(Saved entries)
++++++++

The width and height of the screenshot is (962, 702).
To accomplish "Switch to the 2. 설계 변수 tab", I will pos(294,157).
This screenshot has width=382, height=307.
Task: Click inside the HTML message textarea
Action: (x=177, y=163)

++++++++

**WHAT YOU WILL DO**
In full and word for word, restate the data.

**SOLUTION TO THIS PROBLEM**
The width and height of the screenshot is (962, 702).
To accomplish "Switch to the 2. 설계 변수 tab", I will pos(294,157).
This screenshot has width=382, height=307.
Task: Click inside the HTML message textarea
Action: (x=177, y=163)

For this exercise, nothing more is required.